=== Texte extrait ===

« Sprawl »
est une notion utilisée dans l’urbanisme pour désigner une ville post-moderne
sans centre et sans organisation apparente, structurée par les autoroutes
urbaines qui relient les centres commerciaux et les banlieues. Los Angeles en
est l’exemple le plus connu. On n’est pas habitué à associer de telles notions
avec les Îles Féroé, plutôt connues pour ses paysages sauvages.
Les
montagnes et la mer sont toujours là, mais une nouvelle ère de connexions et de
communication arrive dans l’archipel. Tel est le constat d’un voyageur
occasionnel qui fait la connaissance de plusieurs tunnels reliant les îles du
nord entre eux et qui observe le chantier du dernier projet qui fera la
connexion entre la capitale Torshavn et les villes de Toftir et de Strendur sur
l’île d’Eysturoy dans un an. Aujourd’hui, on peut admirer la capitale et la
belle île voisine de Nólsoy à partir de la colline qui s’élève à côté de Toftir.
Elles sont comme à portée de main, mais, pour y aller, il faut une heure et
demie de route qui longe les montagnes et fait le détour de plusieurs fjords.
Demain, on fera le même trajet en 20 minutes.

=== Partie données ===

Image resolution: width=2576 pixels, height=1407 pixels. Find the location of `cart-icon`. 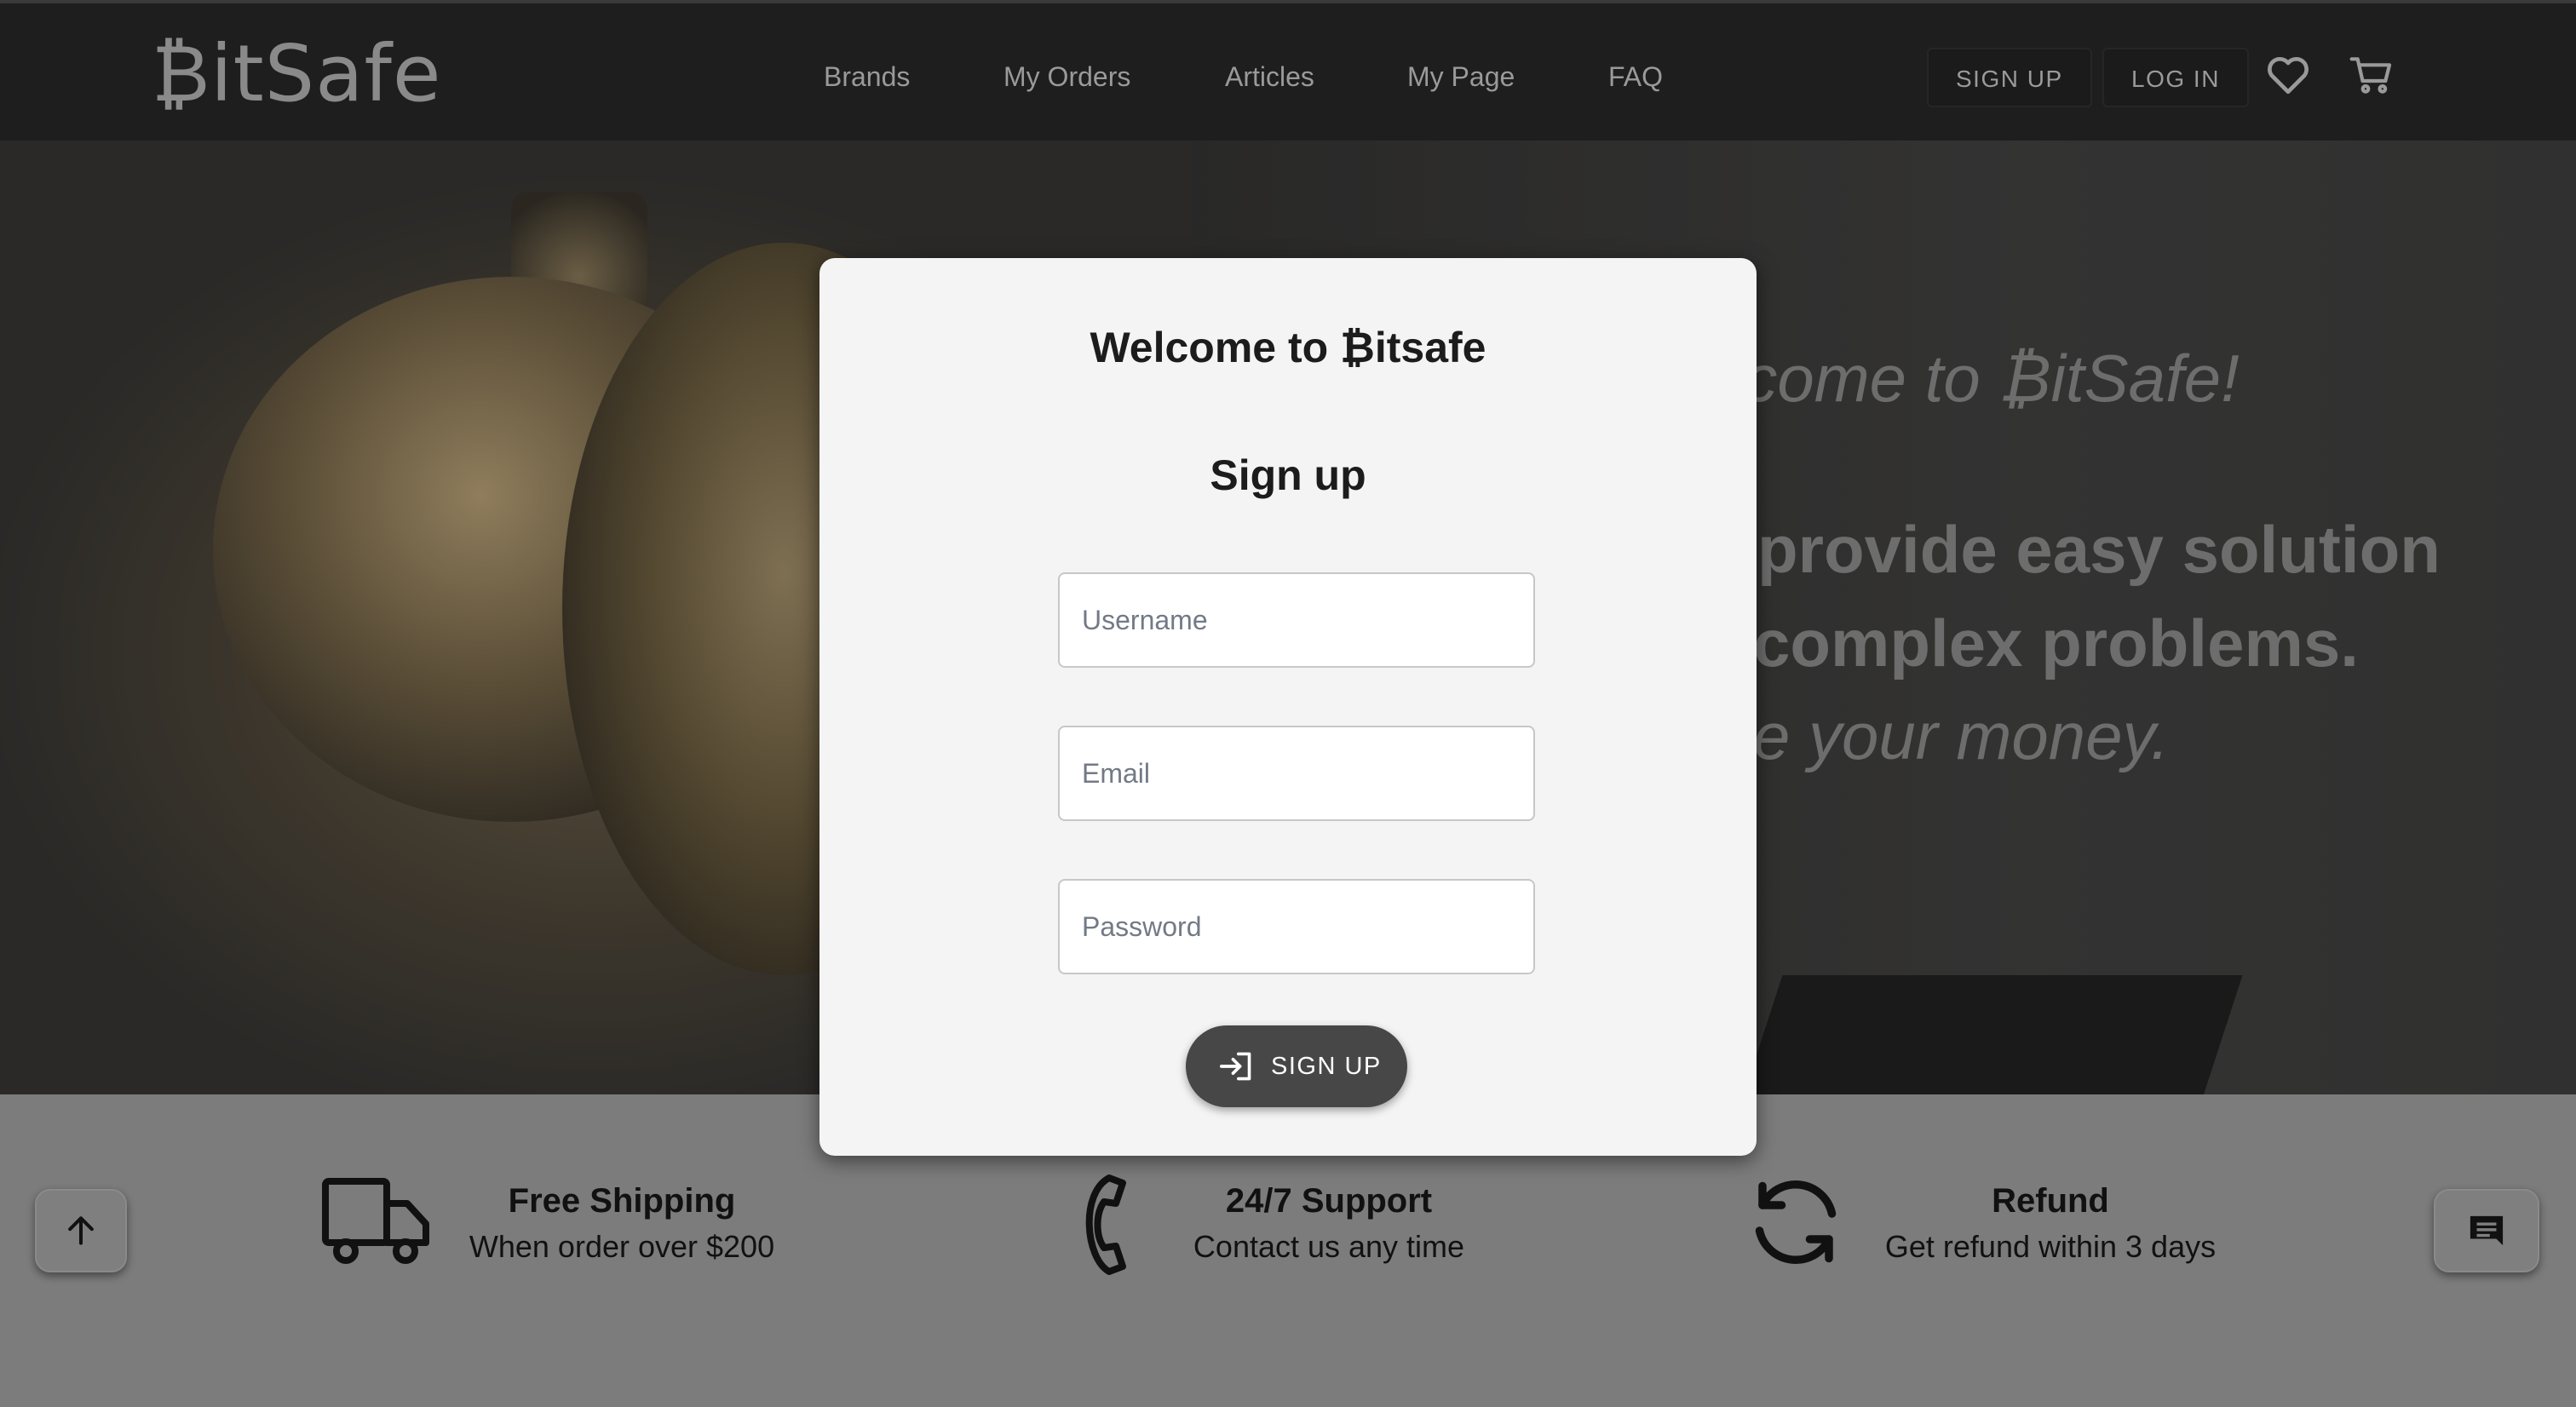

cart-icon is located at coordinates (2372, 75).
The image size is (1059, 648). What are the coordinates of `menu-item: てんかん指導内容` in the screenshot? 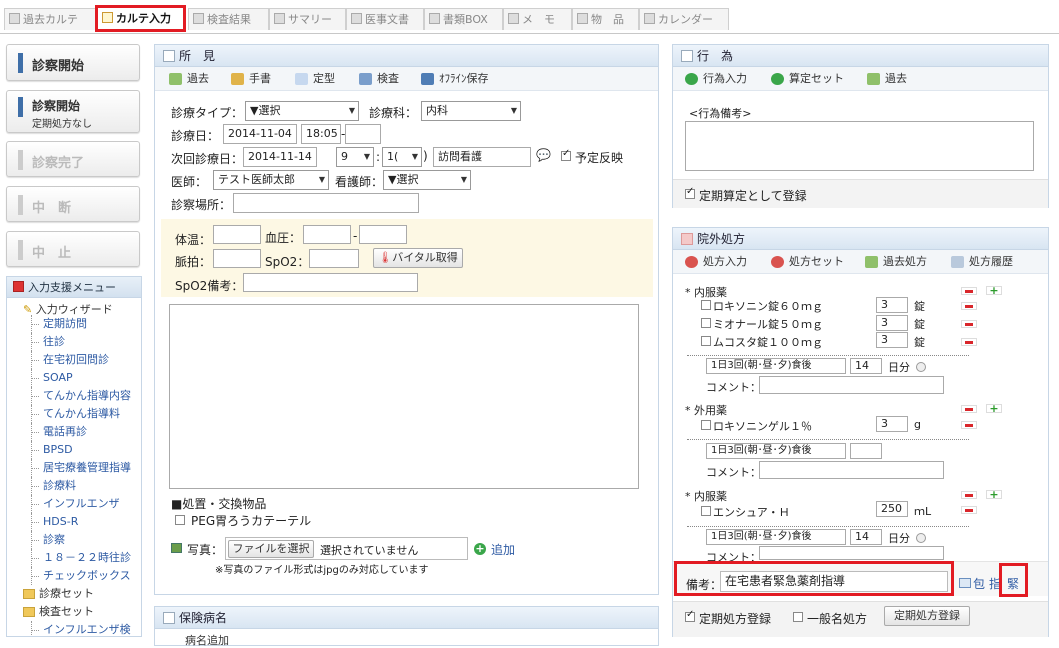 It's located at (74, 396).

===

◆ **Consigne 1**:
Traduisez en anglais cette phrase du texte sur les îles Féroé : « Aujourd’hui, on peut admirer la capitale et la belle île voisine de Nólsoy à partir de la colline qui s’élève à côté de Toftir. »
◆ **Consigne 2**:
Reprenez le texte sur les îles Féroé et poursuivez-le après sa dernière phrase.

◆ **Réponse 1**:
Today, one can admire the capital and the beautiful neighboring island of Nólsoy from the hill that rises next to Toftir.

◆ **Réponse 2**:
Isolation et
solitude d’une part, solidarité et communauté de l’autre semblent être des
thèmes récurrents dans la littérature et l’art féroïen. La mer en tempête a
souvent coupé les liaisons entre les villages et les îles. Dans ces périodes
qui ont pu durer plusieurs semaines, le travail et l’entre-aide collectifs ont
été nécessaires pour survivre. La mer a cependant toujours été un facteur de
liaison aussi, une route à multiples destinations. On l’a empruntée pour
partir ; elle a amené des étrangers, des produits exotiques, des
inventions.
Les tunnels
font abstraction de ces contraintes et possibilités dans l’organisation de la
géographie sociale et humaine. La mer restera certes l’élément dominant du
paysage, et il faudra toujours la traverser ou la survoler pour aller ailleurs,
vers l’Écosse
ou le Danemark par exemple. Mais les îles, qui ont chacune eu leur particularité
façonnée par la forme des fjords et des montagnes, par les possibilités
d’habiter et de vivre qu’elles offrent, formeront désormais un espace unifié où
l’économie et la mobilité fondée sur la voiture (et non le bateau ou le ferry)
seront les forces dominantes.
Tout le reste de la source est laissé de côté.